Not knowing much about PCOS, I went home and researched more... Because I have very few periods, The irregularity of menses disrupts ovulation, which means conception will be difficult at best. I also have a 45% chance of a miscarriage.  This means I have a seven to ten times higher risk for Type 2 Diabetes because of my insulin levels. PCOS also causes an overproduction of testosterone.The increase of testosterone prevents the ovaries from releasing an egg and the net result is infertility. But there are many success stories with people who were diagnosed with the same issue! I have also read after you finally get pregnant and have your first born… your second comes much easier! So there is a positive J

Sounds like fun, right? Well, the Dr put me on metformin and vitamin D. He also prescribed that I quit my sit down job and be more active and stress free! It was the best job and I loved the people I worked with… but since I have quit I have lost 8 pounds and I feel so much more relaxed! I have also been able to get my monthly cycle back on track… well at least for the month of January! I never thought I would be so happy to have that back again. I came down the stairs and Curtis and I just cried and prayed with grateful and heavy hearts. Its still a long road for me.... But things are headed in the right direction!! The Doctor told me if I can get my cycle back on track and my health in better shape I will be able to have a higher chance of conception!!

I recently had a dream that gave me an overwhelming and peaceful feeling that one day I will be able to have my own children. It may be next month, it may be a year from now or it may be in 2 years! Regardless of when it is, I know my Heavenly Father will send spiritual blessings down to be with our eternal family. I can’t think of a more amazing experience than being pregnant and giving birth. People will say to me “Yeah wait for the morning sickness and see how you feel after that." My response: I am sure I will have all those experiences… but I want them so bad. I want the morning sickness, the swollen feet and all of the other crazy things pregnancy does to your body. I have always wanted that since I was little and watched my Mother go through it. This whole experience has made me realize how amazing it is to be a woman! Instead of worrying and stressing out about your period… you should rejoice that you have it! Because there are women out there who wish more than anything that they can be in your shoes. I am proud to be a woman. And one day when I have my sweet little prince or princess in my arms I can say I am proud to be a mom. The day I find out I am pregnant will be the best day of my life.
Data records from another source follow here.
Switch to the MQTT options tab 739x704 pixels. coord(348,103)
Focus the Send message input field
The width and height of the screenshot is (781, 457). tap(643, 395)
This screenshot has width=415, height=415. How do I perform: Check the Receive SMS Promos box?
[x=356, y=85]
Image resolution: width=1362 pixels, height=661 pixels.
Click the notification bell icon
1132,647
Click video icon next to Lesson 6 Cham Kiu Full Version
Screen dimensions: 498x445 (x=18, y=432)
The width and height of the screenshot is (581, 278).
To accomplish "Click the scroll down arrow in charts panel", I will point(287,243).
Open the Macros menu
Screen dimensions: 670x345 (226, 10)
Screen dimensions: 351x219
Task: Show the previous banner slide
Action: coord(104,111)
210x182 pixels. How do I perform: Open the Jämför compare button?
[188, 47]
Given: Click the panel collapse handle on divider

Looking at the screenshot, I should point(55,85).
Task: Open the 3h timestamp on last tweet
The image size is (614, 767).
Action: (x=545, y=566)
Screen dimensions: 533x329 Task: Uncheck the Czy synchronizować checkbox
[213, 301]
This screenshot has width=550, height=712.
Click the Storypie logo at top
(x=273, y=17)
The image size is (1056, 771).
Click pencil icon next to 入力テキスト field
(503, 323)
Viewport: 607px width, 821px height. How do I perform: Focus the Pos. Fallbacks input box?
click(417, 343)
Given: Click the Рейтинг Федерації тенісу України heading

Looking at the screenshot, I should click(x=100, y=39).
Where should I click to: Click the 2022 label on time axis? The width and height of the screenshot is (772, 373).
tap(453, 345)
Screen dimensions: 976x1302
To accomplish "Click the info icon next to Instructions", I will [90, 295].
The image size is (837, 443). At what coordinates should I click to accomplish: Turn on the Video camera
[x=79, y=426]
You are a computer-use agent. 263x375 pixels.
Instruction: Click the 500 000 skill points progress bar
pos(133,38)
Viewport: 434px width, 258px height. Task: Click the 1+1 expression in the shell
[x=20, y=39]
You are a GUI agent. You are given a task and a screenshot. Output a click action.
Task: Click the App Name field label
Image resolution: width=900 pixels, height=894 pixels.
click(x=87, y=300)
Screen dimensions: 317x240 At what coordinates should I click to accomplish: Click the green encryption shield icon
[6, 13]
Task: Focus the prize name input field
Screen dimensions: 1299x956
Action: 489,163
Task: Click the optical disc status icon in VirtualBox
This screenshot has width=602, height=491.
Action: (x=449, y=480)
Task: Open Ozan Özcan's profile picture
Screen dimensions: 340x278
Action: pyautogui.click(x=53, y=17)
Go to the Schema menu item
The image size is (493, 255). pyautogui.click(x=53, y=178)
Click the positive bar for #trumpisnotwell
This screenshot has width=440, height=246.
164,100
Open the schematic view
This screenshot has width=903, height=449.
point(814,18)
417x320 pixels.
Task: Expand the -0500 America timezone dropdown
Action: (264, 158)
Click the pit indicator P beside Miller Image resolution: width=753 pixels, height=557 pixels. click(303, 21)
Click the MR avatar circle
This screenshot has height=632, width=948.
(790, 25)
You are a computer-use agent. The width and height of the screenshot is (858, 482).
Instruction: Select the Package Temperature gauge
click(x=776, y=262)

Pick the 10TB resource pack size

I am so grateful to have a husband that has helped me see the light through this dark time of mine. I seriously am so glad I am going through this with him. He loves me all the same even though I am broken right now. I am so grateful for my Mother who has been a strength for me as well. When I am low and I call her and she always flips it around. When I told her about the miscarriage statistic she told me to “Get healthy and kick that statistic in the butt. Show it who is boss!” I am so incredibly blessed with the support system I have. All my family and all of Curtis’ family. But I am mostly grateful for my Father in heaven. I know he is giving me this trail because he knows I am strong enough to handle it! In the words of my Mother… I will kick this syndrome in the butt and show it who is boss!!!

I am sorry this was so long. Those that read the whole thing… I thank you for that. Writing this all down has actually helped me so much! Please feel free to randomly text me or write on my FB wall and tell me to stay on track! Any motivation from friends and loved ones will help me so much. I love you all.Thank you.

Also... If you know of anyone that fought PCOS that has/ had a success story.. I would LOVE to hear it!